John Hancock, President of Congress, wrote to Abraham Livingston.
The Congress having been pleased to accept your Resignation of the Contract for supplying the Forces in the Colony of New York, I am extremely happy in conveying to you the Sense they entertain of your Conduct on the Occasion.
In thus voluntarily resigning so profitable a Contract, it is their Opinion which I am commanded to signify to you, That you have exhibited an Example of Public Spirit.
Paul Herbert Smith, ed., Letters of Delegates to Congress, 1774-1789: Vol. 4: May 16-August 14, 1776 (Washington, D.C.: Library of Congress, 1979), pages 63-64.
Hancock enclosed a notice of a May 10, 1776 resolution of Congress, "Resolved, That Mr.
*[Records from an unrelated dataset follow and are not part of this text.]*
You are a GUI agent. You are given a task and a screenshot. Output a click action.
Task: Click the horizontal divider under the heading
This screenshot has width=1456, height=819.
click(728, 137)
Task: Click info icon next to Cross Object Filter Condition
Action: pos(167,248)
Abraham Livingston, in voluntarily resigning a contract which might have been so profitable to him, has exhibited an example of publick spirit, and Congress accept the resignation of his Contract."
Livingston's resignation allowed Carpenter Wharton, already supplying Continental troops in Pennsylvania, to easily assume responsibilities Livingston could not as easily undertake. Livignston also freed New York's Convention and Committee of Safety from having to honor a contract with Livingston, at the expense of full cooperation with Wharton. See James Duane to the New York Provincial Convention, 21 March 1776, in Paul Herbert Smith, ed., Letters of Delegates to Congress, 1774-1789: Vol. 3: January 1, 1776 - May 15, 1776
(Washington, D.C.: Library of Congress, 1978), page 423, note 2.